— PROMPT —
Swap "chevron" for "arrow" in the lines starting at the one that contains "Where should I" and ending at the last line, with everything else unchanged. Leave the pictures out of your answer.

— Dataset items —
Begin
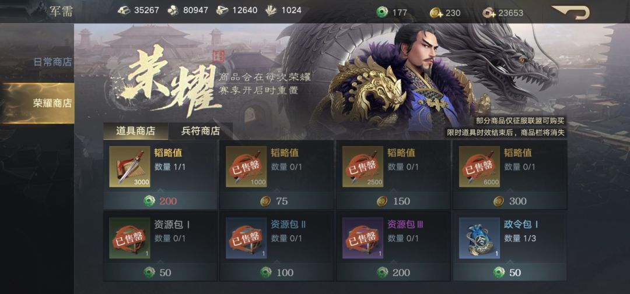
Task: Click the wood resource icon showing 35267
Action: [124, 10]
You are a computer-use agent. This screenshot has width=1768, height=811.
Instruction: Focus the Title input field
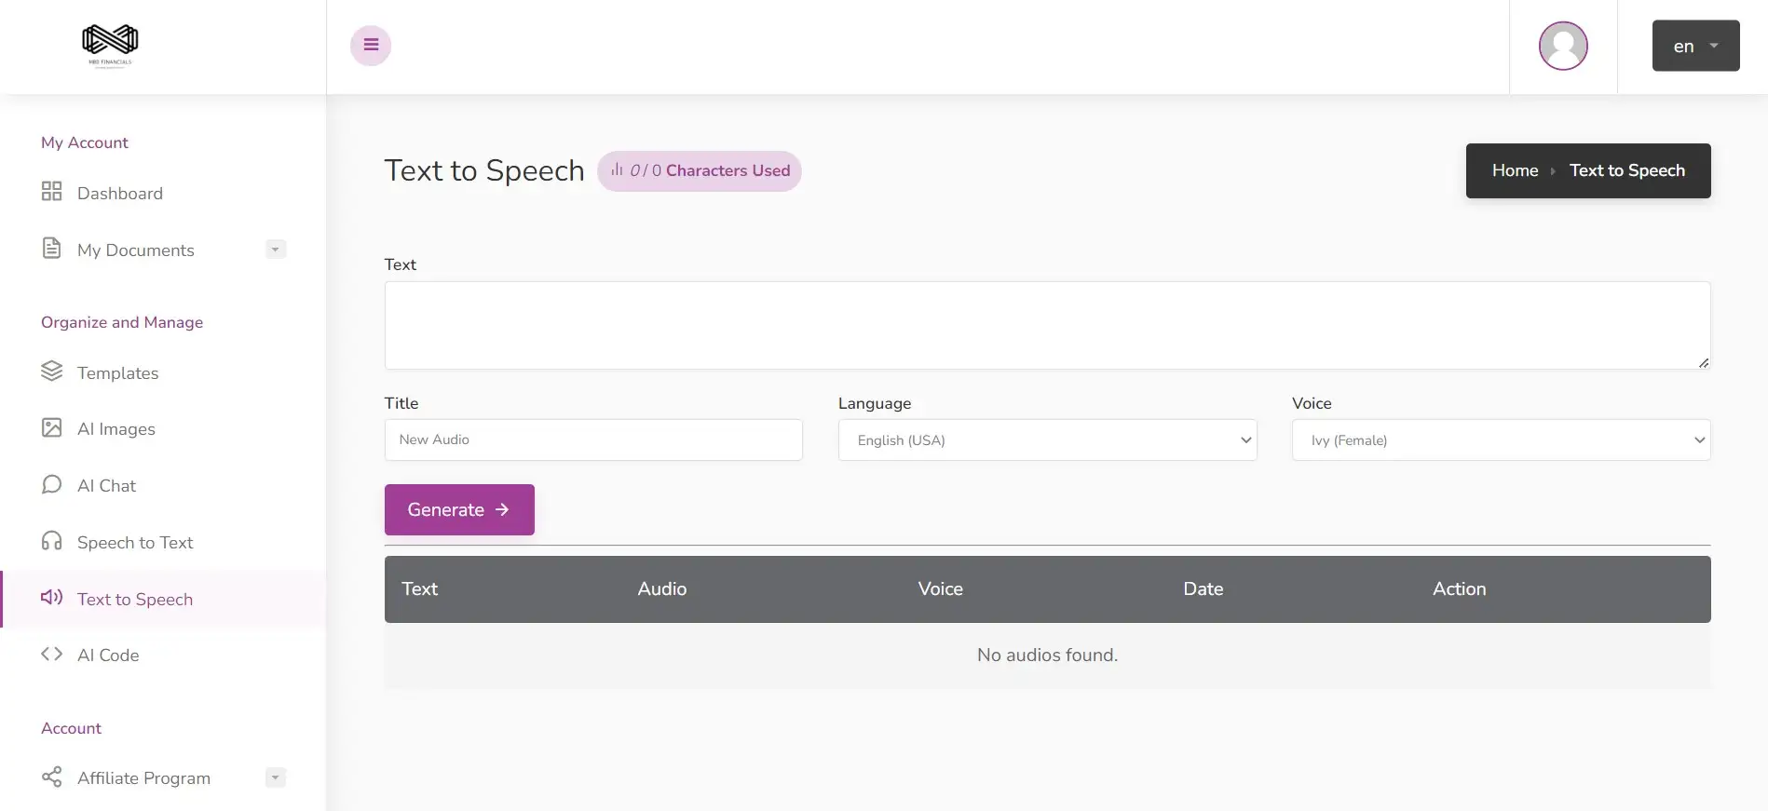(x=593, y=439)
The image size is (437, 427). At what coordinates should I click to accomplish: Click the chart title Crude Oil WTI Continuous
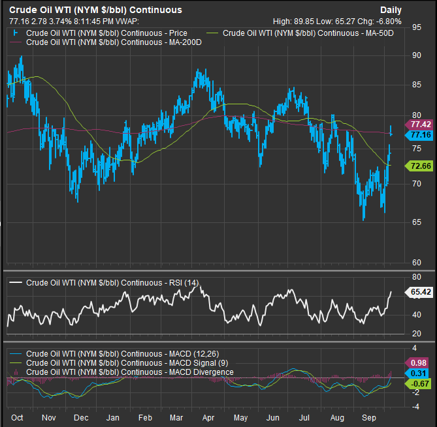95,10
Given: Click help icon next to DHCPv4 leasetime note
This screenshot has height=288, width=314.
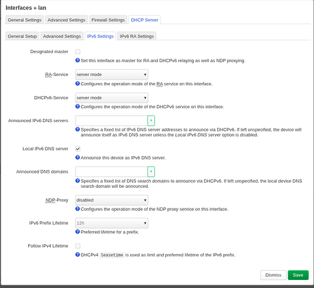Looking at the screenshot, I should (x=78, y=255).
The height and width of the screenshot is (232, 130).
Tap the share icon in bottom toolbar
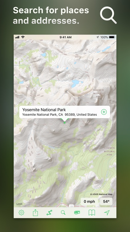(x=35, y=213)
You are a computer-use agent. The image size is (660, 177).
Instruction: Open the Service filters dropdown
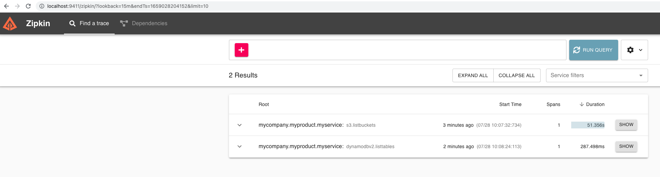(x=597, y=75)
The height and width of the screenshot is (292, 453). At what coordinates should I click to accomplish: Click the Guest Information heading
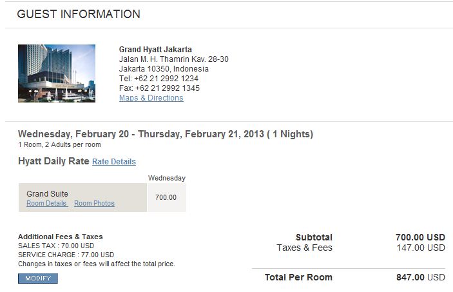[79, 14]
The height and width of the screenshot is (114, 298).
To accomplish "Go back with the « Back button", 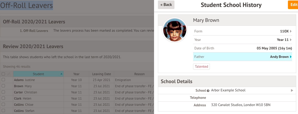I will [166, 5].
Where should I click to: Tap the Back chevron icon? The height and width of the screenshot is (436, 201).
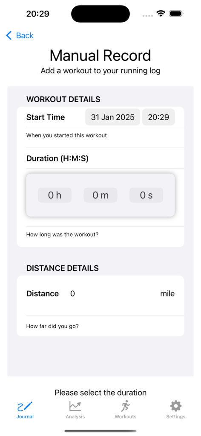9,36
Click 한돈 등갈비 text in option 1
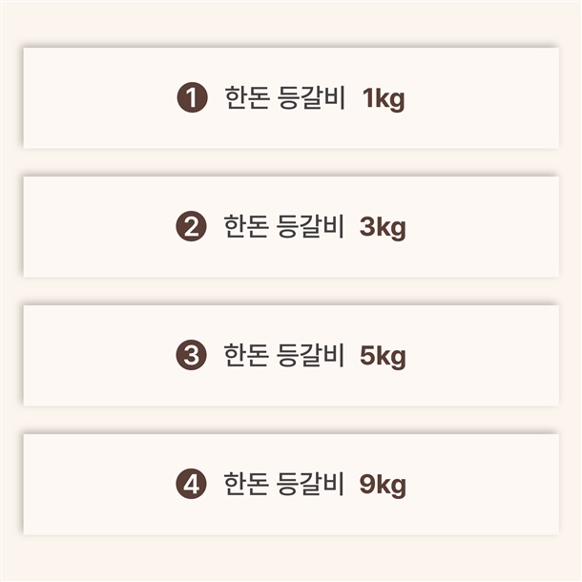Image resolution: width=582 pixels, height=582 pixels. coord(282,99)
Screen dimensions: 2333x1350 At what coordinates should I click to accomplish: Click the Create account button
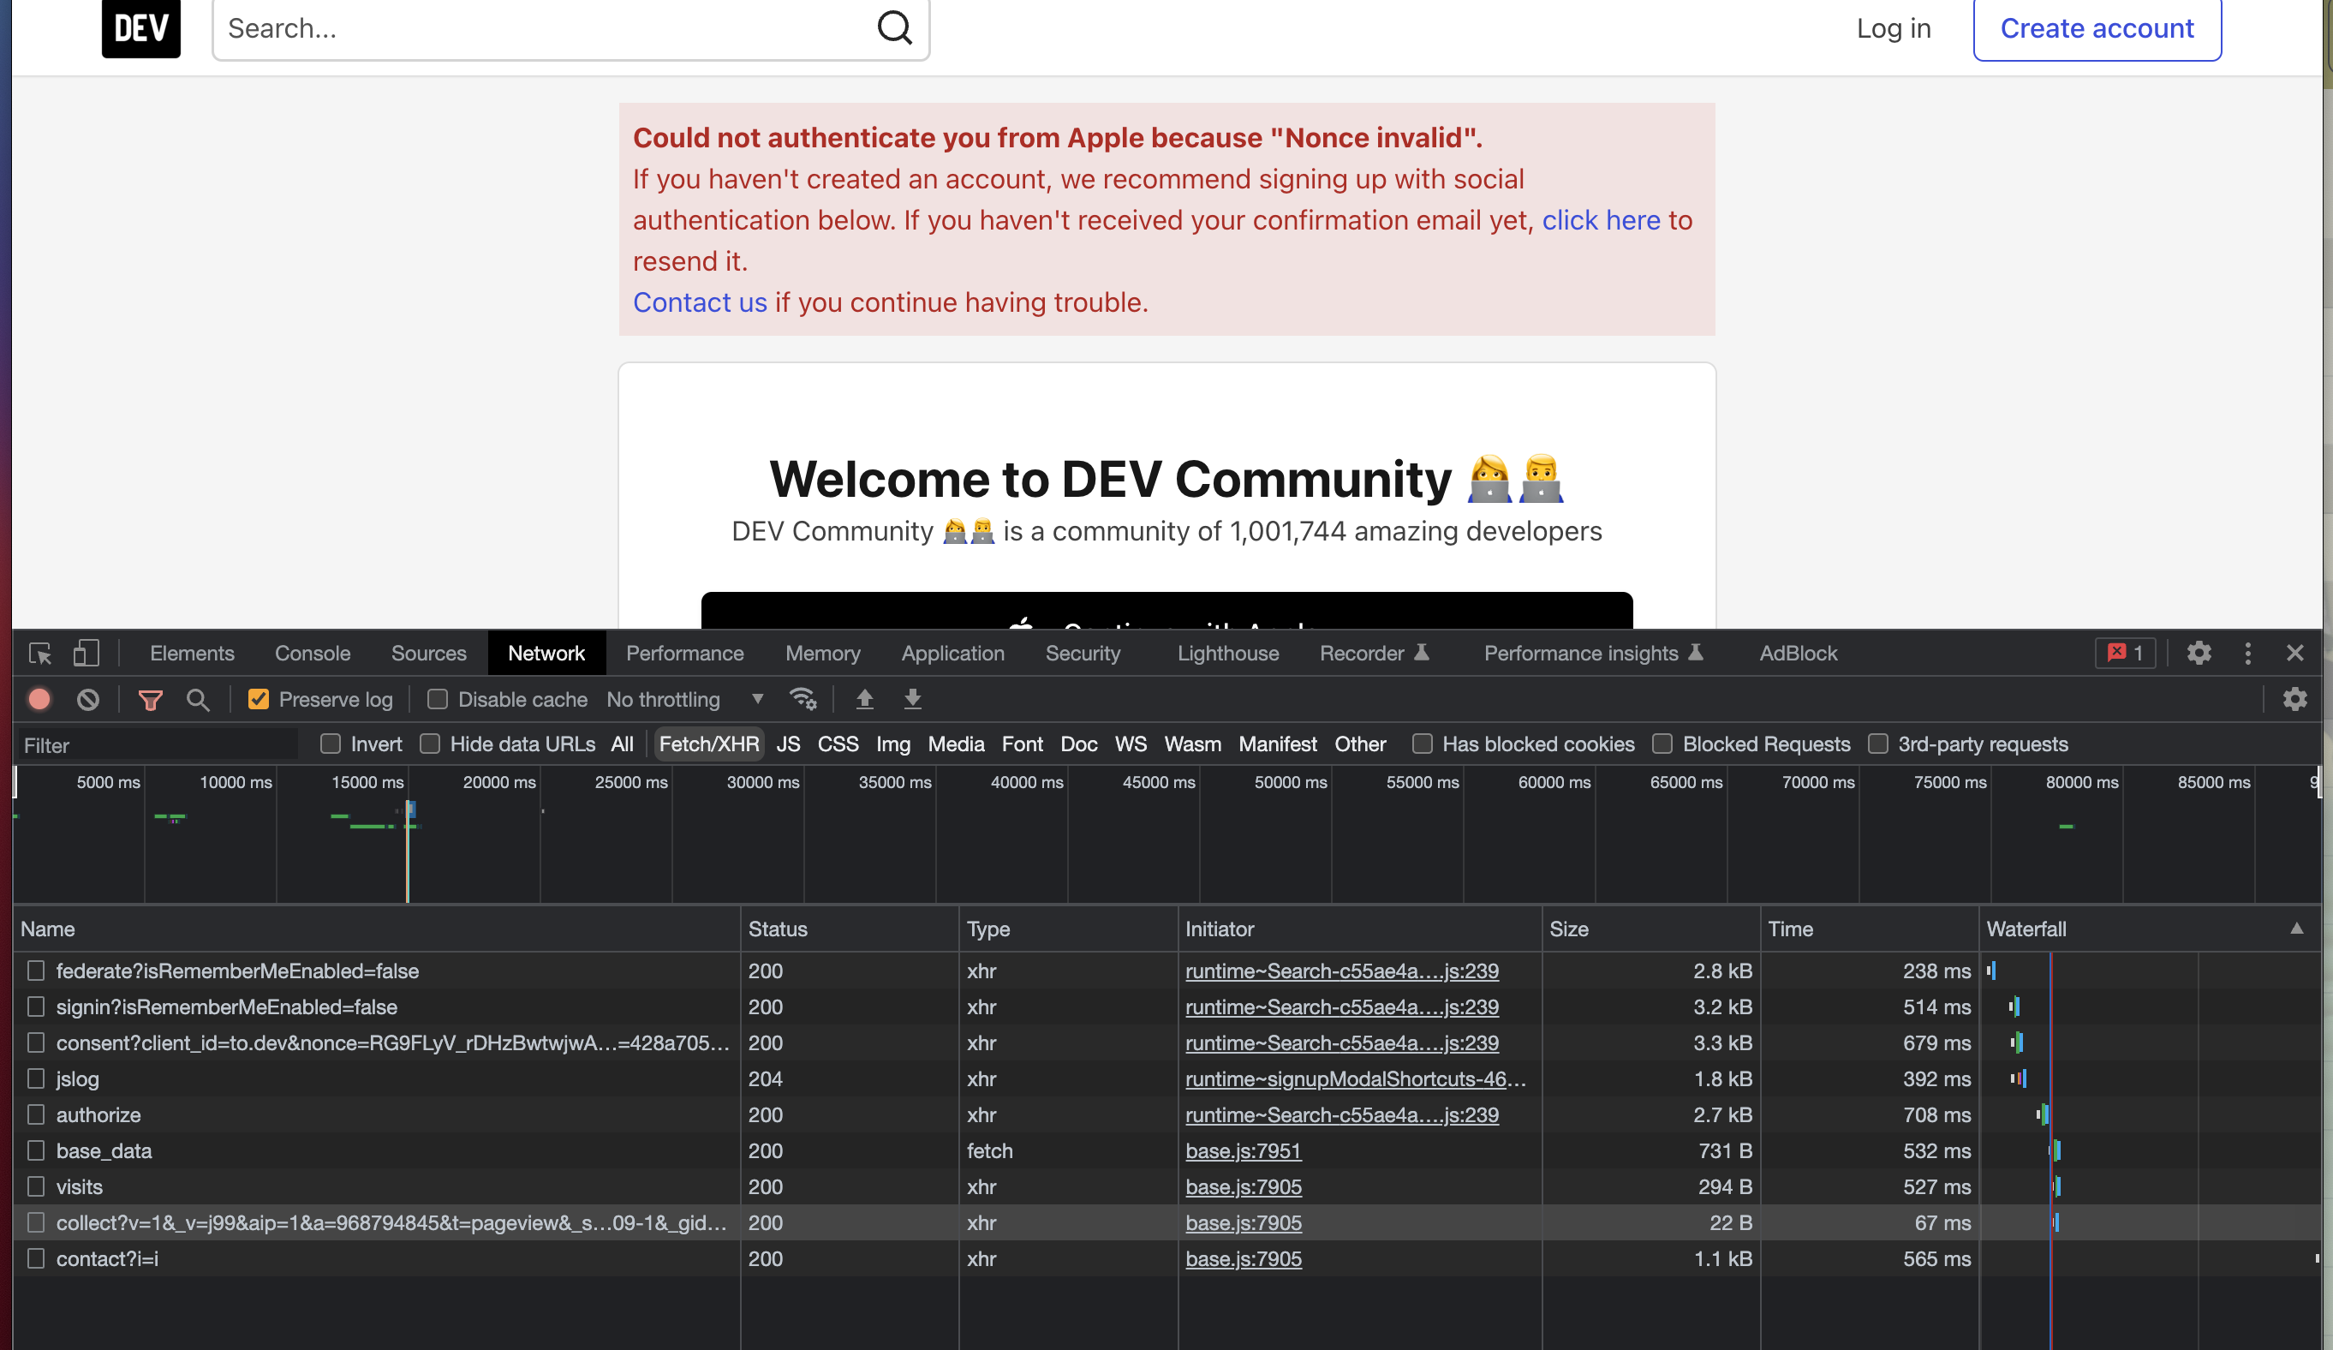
End
— SOLUTION FOR THIS TASK —
Where should I click to: Tap the Back arrow icon? The height and width of the screenshot is (436, 201).
9,36
Click 한돈 등갈비 text in option 1
Image resolution: width=582 pixels, height=582 pixels. coord(282,99)
Screen dimensions: 2333x1350 At what coordinates should I click to accomplish: Click the Create account button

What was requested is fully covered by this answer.